Submitted by Paul_Lukasiak on

when dailykos decides that I'm "behind Ted Kennedy".

Not that I wish him any ill-will. I don't. But he's not "in my hopes and prayers".

Maybe if Ted Kennedy had stood up in 2001 when the Congressional Black Caucus was begging for ONE Senator to sign their protest petition for the Florida vote, I'd care. But on that day, I realized that NONE of the leaders of the Senate were worth caring about.

All the first term Seantors get a pass from me that day -- they were told that if they wanted to be effective, to toe the party line, and they owed it to their state to be effective.

But all those men (and women) who had been in the Senate for years? They don't get a pass.

DCblogger's picture
Submitted by DCblogger on

at least Boxer learned, in 2004 she stood up for the Black Caucus. Nobody else did. Had Clinton voted against the war, against the Patriot Act, and stood with the Black Caucus in the 2004 inquiry, should would have been invincible.

there is such a thing as being to cautious.

bringiton's picture
Submitted by bringiton on

I have no special animus for Ted Kennedy.
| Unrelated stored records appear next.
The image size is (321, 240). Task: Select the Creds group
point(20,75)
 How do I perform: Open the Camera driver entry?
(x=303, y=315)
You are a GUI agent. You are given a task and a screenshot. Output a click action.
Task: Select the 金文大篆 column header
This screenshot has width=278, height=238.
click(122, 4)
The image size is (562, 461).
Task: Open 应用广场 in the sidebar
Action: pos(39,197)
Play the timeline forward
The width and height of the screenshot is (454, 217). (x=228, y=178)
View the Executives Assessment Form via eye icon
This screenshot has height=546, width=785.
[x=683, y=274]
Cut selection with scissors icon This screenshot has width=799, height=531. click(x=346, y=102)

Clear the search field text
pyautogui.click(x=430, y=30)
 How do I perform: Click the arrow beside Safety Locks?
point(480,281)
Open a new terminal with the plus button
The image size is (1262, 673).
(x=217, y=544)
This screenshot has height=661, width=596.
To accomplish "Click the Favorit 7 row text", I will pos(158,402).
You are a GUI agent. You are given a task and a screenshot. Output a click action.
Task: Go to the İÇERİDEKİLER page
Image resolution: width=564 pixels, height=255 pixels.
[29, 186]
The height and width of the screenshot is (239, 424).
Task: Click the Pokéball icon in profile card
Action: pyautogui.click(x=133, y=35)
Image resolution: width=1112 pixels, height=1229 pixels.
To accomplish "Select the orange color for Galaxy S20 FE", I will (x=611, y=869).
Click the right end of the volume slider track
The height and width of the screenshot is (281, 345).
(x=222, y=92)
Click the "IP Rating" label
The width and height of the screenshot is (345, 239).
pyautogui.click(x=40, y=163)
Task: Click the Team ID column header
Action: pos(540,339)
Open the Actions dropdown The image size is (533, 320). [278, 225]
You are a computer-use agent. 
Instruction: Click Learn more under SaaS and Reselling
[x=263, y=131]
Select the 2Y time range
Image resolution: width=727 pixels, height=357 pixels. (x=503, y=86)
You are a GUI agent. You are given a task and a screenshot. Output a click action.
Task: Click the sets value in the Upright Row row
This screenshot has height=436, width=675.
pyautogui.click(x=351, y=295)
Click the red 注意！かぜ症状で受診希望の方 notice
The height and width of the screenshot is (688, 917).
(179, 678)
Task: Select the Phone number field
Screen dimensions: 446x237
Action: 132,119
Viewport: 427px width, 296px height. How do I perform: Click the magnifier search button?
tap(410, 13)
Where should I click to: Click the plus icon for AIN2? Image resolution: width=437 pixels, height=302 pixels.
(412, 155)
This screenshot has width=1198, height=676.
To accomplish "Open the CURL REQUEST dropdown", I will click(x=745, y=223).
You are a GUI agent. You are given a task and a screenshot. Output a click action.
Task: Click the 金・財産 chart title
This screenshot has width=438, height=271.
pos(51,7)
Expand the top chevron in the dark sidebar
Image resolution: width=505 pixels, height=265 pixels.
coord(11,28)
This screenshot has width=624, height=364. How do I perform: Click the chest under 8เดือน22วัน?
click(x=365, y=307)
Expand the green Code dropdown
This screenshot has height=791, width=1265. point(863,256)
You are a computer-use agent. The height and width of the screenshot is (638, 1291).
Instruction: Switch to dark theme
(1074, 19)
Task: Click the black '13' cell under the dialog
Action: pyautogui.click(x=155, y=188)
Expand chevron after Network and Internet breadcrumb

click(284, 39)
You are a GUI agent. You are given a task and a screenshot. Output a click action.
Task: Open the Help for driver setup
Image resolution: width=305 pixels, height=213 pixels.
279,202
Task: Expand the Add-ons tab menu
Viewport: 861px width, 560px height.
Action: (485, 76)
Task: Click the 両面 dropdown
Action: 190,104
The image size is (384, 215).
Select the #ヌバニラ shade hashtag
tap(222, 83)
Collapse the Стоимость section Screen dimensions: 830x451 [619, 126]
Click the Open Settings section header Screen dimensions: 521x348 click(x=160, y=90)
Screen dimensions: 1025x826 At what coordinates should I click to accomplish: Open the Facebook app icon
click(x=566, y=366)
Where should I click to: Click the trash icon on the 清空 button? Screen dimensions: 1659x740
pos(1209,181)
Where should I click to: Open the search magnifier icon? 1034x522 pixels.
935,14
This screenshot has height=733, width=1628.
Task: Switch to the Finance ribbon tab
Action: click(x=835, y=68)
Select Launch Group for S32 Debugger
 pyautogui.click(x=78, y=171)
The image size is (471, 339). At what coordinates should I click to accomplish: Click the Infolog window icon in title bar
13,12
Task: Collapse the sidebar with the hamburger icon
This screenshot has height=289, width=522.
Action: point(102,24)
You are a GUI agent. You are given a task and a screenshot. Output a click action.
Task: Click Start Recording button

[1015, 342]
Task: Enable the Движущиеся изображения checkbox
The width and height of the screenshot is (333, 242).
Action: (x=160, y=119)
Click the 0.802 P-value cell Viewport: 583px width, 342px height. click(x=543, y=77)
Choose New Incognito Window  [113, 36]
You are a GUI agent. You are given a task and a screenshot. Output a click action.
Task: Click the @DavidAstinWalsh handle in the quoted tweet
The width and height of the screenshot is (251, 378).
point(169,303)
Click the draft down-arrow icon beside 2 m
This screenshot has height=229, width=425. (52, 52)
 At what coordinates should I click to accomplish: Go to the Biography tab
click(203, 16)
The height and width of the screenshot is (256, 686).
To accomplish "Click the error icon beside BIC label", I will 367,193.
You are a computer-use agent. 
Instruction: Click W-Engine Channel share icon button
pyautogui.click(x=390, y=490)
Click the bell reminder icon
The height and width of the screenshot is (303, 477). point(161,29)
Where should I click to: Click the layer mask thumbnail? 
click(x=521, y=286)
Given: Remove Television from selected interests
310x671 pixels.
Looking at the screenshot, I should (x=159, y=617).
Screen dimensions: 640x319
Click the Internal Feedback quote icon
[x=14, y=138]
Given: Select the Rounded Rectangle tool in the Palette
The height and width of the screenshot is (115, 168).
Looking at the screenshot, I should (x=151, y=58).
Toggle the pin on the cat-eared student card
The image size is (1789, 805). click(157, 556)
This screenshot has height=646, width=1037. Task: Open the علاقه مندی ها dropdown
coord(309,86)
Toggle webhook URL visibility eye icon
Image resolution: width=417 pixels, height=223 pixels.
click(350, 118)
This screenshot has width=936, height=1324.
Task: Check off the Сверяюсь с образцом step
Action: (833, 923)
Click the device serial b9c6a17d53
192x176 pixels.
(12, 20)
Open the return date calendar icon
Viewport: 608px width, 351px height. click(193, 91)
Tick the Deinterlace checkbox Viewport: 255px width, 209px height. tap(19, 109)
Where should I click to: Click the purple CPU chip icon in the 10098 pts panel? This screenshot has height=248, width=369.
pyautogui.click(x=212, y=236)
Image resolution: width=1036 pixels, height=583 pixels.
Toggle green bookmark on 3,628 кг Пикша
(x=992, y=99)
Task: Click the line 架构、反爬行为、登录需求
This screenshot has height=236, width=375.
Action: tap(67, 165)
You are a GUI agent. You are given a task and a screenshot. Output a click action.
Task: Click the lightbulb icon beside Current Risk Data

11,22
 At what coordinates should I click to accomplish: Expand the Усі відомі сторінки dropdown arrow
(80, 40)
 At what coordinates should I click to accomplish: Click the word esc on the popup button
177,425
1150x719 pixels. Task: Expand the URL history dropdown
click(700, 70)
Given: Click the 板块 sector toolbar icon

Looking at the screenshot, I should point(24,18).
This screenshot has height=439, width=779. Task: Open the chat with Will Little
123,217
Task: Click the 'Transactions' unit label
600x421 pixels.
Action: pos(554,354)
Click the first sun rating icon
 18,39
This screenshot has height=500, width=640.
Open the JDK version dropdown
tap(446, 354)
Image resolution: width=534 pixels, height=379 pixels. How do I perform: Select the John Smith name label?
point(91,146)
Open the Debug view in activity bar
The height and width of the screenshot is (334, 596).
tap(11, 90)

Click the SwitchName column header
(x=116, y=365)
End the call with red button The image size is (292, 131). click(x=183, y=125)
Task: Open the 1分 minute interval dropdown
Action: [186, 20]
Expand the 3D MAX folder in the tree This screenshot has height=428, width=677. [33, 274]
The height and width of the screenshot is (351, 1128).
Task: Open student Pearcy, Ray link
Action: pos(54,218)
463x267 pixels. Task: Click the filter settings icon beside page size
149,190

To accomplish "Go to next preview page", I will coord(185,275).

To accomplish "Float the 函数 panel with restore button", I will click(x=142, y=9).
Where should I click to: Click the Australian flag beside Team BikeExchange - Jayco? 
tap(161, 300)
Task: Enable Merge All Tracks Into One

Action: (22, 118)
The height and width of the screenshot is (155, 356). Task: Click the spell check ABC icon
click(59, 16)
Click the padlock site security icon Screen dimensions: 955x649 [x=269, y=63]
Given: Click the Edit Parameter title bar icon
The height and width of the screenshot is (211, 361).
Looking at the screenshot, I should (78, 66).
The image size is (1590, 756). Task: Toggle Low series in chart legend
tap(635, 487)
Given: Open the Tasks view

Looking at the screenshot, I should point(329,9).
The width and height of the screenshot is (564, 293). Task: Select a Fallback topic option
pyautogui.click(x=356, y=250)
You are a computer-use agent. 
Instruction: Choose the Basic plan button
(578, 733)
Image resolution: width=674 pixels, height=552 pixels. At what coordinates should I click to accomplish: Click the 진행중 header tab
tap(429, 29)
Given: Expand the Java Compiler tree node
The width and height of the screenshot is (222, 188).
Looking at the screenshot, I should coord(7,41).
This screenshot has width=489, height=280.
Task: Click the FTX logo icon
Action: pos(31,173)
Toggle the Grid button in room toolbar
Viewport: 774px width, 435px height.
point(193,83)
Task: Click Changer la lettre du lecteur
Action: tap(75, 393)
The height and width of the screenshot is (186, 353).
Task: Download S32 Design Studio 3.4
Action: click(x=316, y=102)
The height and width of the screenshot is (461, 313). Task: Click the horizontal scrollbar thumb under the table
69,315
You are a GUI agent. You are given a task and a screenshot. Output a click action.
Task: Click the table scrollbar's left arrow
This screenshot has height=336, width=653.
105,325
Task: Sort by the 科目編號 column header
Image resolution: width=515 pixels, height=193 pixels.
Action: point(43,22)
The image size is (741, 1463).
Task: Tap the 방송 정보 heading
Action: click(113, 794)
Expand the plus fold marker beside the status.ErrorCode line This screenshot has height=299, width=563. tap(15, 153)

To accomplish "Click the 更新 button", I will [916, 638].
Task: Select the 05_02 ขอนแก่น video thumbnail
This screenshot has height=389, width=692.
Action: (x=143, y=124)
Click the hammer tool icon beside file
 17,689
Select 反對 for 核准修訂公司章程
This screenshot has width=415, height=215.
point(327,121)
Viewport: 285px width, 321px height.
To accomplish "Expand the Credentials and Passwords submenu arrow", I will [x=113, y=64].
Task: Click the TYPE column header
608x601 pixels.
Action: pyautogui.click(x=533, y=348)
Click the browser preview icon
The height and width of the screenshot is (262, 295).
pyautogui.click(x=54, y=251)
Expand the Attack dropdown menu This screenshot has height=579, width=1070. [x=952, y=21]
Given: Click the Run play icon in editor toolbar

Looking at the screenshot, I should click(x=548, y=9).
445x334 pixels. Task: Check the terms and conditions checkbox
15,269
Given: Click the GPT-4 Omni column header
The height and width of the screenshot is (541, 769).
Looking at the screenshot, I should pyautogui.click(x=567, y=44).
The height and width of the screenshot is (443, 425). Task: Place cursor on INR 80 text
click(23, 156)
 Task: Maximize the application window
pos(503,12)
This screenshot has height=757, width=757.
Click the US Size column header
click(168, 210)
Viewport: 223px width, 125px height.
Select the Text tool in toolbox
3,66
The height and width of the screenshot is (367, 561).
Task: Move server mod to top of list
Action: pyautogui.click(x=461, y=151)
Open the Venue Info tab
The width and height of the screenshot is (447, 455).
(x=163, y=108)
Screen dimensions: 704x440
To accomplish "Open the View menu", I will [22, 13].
A flawed man, but on balance he's been better for the country, for the people of the country, than not; if that were true for everyone, we'd be in great shape.

I wish him peace, and freedom from suffering; and for his family, that they may find warmth in their love for one another and joy in the time they have together. It is too short a journey, for us all.

Thanks for the speech, Leah; another good one I'd forgotten about.